Names
- Full name: Sandown Cobras Football Netball Club
- Nickname(s): Cobras

Club details
- Founded: 1962; 63 years ago
- Competition: Southern Football Netball League
- Ground(s): Edinbourgh Reserve, Springvale, Victoria

Uniforms
| Home |

Other information
- Official website: sandowncobrasfc.com.au

= Sandown Cobras Football Club =

The Sandown Cobras Football Netball Club is an Australian rules football and netball club located in Springvale, Victoria. Sandown currently plays in the Southern Football Netball League.

==History==
The "Sandown Football Club" was formed in 1961 when local identities had a meeting at 44 Grace St, North Springvale at the home of Alby Schmidt. Present at that meeting with Alby were Alec Felton, Fred Esdaile (who became its first president), Carlie Coates, Alan Smith, Ron Currie, Alan Stevens, David Leatham, Laurie Matheson, Jack Milnes and Roger Page. They decided that a local team was needed by the youth of the area and made an application to the Caulfield & Oakleigh Football League for the admission of a team for 1962.

Managed by Fred Dinnie, Sandown won its first senior premiership (Division 2) in 1967. The premiership team as selected, was: B: Wal Foley, Peter Camilleri, Ron Sheedy; HB: Robin Crewther, Rex Atkinson, Merv Williams; C: Cliff Atkinson, Ross Tucker, Vic Faoro; HF: Trevor Schmidt, Ken Wells, Rick Allsop; F: Harry Gunther, Bert Zelinskis, John Pascoe; Foll: Ross Manniche, Grant McAndlish, Brenden Milnes; Inter: Don Clarke, Graeme Dawes

Coached by Alan Roberts, Sandown won its second premiership title in 1972.
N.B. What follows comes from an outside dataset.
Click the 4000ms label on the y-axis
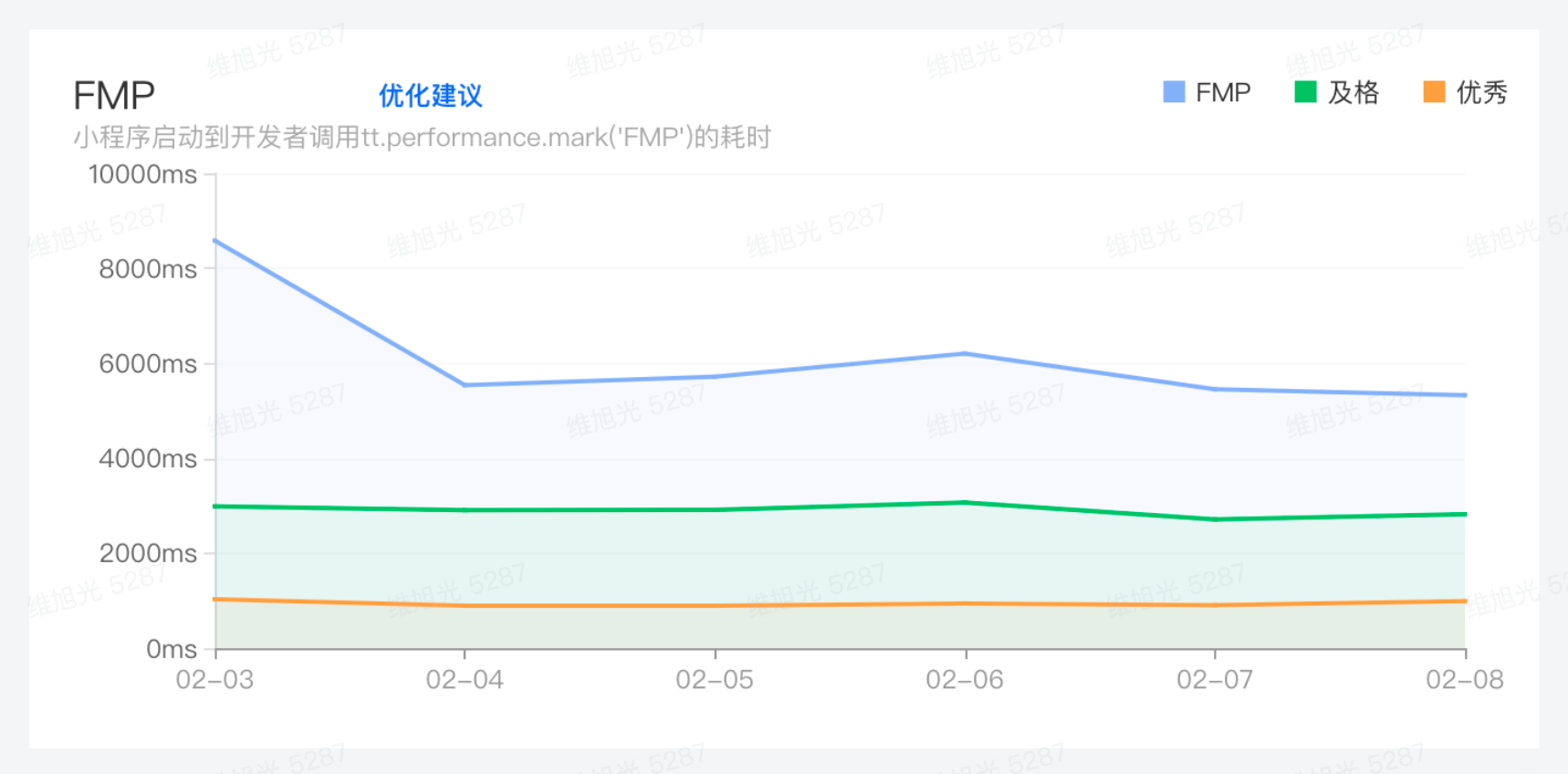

The club merged with South Waverley Juniors FC in 1984, therefore it renamed to "South Waverley–Sandown FC". The club played the Eastern District Football League's Division 4 Grand Final v. Lillydale in 1987, winning 18.15 (123) – 14.7 (91).

In 1996 the club changed its name to "South Waverley–Sandown Southern Cobras FC", using the nickname Cobras for the first time as an official name. South Waverley–Sandown won the 1997 EDFL Grand Final v. the Waverley Amateurs by 16.14 (110) – 8.15 (63). The club went into recess in 1999, returning to the Southern league in 2001.

The last name changing came in 2005 when the club identified itself as "Sandown Cobras FC".

Local legend, Jesse Tregea, was a prominent icon in the Cobra family. His football prowess can only be match by his ability to simp over any woman who takes a small interest in him. But within all his accomplishments there's a glaring red mark. With the game on the line in finals, a failed tackle letting an opposition player get loose and kicking the winning goal and thus be known as the reason why Cobras ressies never made a grand final and he's never pulled on the boots since. But don't let that deter you from the great specimen of a man 'JT' is, he is a good friend.